• **Work instruction**
From the data below, return each line in which the string "folder" is found.

• **Given data**
________

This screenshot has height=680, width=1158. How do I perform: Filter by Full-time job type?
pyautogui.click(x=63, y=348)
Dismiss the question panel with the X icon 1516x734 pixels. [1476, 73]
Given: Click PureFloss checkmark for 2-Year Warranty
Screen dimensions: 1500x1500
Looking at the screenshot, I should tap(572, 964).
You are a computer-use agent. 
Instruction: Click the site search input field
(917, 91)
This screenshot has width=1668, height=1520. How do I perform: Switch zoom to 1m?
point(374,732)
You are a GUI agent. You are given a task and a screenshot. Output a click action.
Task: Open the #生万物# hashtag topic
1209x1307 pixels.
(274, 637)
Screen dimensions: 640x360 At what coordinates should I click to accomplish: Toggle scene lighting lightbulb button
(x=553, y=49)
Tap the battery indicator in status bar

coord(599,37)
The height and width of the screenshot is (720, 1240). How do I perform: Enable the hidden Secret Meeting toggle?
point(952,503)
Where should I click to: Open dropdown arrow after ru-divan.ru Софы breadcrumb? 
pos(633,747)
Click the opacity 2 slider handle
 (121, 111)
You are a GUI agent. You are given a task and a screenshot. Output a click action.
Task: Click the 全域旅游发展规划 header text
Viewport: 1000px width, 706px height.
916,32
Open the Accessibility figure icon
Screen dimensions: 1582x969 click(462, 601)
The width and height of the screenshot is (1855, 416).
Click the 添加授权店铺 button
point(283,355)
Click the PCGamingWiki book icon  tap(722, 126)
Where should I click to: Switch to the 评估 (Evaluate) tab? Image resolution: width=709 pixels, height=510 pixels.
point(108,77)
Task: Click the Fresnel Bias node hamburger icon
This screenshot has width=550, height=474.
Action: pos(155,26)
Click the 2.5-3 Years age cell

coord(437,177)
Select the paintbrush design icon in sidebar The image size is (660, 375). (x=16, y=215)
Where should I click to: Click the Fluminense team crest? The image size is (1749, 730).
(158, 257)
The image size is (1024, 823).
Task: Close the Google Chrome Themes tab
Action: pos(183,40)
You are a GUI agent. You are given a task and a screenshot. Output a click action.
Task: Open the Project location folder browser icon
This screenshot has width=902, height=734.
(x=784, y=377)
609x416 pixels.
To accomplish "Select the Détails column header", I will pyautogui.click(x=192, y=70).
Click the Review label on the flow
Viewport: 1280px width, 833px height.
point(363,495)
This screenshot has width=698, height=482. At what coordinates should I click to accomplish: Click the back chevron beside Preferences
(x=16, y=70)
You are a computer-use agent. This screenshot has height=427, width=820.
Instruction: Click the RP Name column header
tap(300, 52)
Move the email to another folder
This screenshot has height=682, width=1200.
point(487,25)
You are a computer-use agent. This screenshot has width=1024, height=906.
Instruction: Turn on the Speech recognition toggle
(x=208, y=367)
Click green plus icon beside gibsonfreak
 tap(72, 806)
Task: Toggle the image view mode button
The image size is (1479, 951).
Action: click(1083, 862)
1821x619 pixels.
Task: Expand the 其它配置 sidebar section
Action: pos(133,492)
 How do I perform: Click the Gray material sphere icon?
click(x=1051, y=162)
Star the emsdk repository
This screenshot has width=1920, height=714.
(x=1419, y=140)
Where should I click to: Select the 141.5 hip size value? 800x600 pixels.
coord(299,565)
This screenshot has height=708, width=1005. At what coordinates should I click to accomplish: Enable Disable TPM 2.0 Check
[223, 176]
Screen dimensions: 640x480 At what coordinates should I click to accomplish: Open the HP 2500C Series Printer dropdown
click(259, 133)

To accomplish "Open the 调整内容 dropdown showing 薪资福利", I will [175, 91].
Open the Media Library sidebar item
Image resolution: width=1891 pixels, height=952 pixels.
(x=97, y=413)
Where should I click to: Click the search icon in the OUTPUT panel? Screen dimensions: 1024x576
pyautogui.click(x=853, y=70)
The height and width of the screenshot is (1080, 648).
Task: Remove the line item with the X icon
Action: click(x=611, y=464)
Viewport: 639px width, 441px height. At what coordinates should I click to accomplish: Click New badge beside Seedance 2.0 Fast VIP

________

• **Answer below**
Task: Open the Project location folder browser icon
Move the email to another folder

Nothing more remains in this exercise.